Federal court resumes in Baltimore with a post-COVID-19 look that includes masks, shields, dividers and multiple rooms

Inside the U.S. District Court in Baltimore, Chief Judge James K. Bredar reads a series of questions broadcast simultaneously to jurors, lawyers and others in two separate rooms, his voice emerging from behind his own face shield as he sits on the bench.

Monday was anything but a normal day in federal court. The first criminal trial in five months began with Charvez Brooks, 31, charged with robbing an Exxon gas station in Owings Mills in January 2018. A co-defendant, Levon Butts, pleaded guilty in January and is scheduled to be sentenced Sept. 2.


The case against Brooks, who pleaded not guilty and said during the proceedings that he’d turned down a plea agreement, is routine, the type that plays out in state and federal courts on a daily basis in normal times. But Monday, due to the ongoing coronavirus pandemic, staff, attorneys, potential jurors and the viewing public were spread across multiple rooms in an effort to maintain social distancing.

People entering the courthouse were stopped and asked whether they’d left the country or are experiencing a fever, a measure meant to screen for people who might’ve been exposed to the coronavirus or are experiencing potential symptoms.


Signs told visitors that face masks are required at all times, and lines on the courthouse floors demonstrate what a 6-foot distance looks like.

The public is no longer allowed in the courtrooms, and the proceedings were beamed live on a television set up in a courtroom four floors above where Brooks’ case was taking place.

Only four people at a time were ever watching the screen and everyone wore face masks while huddling around a Panasonic HDTV positioned to the side of a courtroom. Those in attendance saw three camera views of three different rooms all handling the same case.

Inside Bredar’s courtroom, the judge sat behind a protective transparent barrier. He’d later put a face mask on under the face shield as he prepared to question potential jurors in-person.

Prosecutors and defense attorneys also were separated by transparent dividers and their tables appeared to have been arranged in front of one another, instead of the customary side-by-side setup.

Monday began with jury selection. Typically that means dozens of potential jurors crowding into a courtroom to be questioned about any relationships they may have with the defendants, prosecutors, police officers or lawyers involved in the case. Instead, Bredar read aloud a series of questions that were broadcast to jurors in the other rooms, and they answered in writing on a questionnaire. Court personnel gathered their answers while wearing gloves.

According to David Ciambruschini, spokesman for the court’s Clerk’s Office, the court summoned about 350 people for jury duty, about 50% more than before the pandemic.

That number was narrowed to 141 deemed eligible to serve on the jury, and a final pool of 65 for Brooks’ trial. Ciambruschini said three people called in sick and one person did not show up without notifying the court beforehand. He said he could not say how that compared with before the courts closed in March due to the pandemic.

As Bredar asked potential jurors whether they had any relationship to Brooks or any of the attorneys, each person had to walk up to a specific spot in the courtroom and take off their face mask while a camera in the room focused on their face.

The public’s view of the jurors was limited to two cameras, positioned in ways so people’s features were hard to discern or their backs were largely to the camera when seated.

Concerns about the pandemic are now part of the selection process, with Bredar asking those deemed eligible whether they or their loved ones have any underlying medical conditions that could be exacerbated by COVID-19. He also asked, “Do you have concerns about COVID-19 that are so significant” that it could impede someone’s ability to serve.

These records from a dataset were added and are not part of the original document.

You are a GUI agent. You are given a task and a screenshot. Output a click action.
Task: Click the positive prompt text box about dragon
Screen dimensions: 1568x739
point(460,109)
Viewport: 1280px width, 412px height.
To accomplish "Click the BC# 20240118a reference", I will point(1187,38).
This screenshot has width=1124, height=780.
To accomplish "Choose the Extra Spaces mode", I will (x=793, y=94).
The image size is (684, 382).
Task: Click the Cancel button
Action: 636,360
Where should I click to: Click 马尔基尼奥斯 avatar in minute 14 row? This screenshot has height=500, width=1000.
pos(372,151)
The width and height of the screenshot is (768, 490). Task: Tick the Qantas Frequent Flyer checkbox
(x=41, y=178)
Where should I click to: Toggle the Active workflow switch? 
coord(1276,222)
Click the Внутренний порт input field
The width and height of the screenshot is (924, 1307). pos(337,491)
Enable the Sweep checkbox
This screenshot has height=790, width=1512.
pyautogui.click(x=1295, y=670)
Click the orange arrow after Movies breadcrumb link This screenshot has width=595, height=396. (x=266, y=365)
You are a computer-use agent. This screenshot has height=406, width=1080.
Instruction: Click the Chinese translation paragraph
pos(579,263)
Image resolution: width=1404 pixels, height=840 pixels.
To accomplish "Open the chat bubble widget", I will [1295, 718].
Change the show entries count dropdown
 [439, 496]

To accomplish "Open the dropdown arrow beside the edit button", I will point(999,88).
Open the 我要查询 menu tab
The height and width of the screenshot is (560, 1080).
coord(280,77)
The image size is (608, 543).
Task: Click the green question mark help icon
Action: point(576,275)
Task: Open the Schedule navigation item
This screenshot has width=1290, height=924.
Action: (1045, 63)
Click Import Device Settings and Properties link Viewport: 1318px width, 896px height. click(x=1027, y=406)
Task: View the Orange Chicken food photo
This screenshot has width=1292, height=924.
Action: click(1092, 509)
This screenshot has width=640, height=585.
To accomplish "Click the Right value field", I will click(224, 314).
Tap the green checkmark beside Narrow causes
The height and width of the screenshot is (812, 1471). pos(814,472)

After the judge read the series of 40 questions — including a part where he said, “If you can’t speak English, choose yes” in English and no other language — and the questionnaires were collected, the jurors were called into Bredar’s courtroom one by one.


Typically, a judge interviewing potential jurors for a criminal case does that in open court, even if in some cases the questions are asked outside earshot of other jurors. Instead, on Monday, the video was cut off before the individual interviews to maintain their private nature.

Brooks’ case is scheduled to take place all week.

Maryland’s state courts also are inching back toward normalcy, although jury trials remain more than a month away.

Chief Judge Mary Ellen Barbera of the Court of Appeals has ordered all state courts to enter phase 4 of a five-stage reopening plan Aug. 31. Her plan calls for courts to “resume non-jury trials and contested hearings in criminal, civil, family, and juvenile matters.”

The final step is scheduled to begin Oct. 5, when her order says courts “will resume full operations, including jury trials.”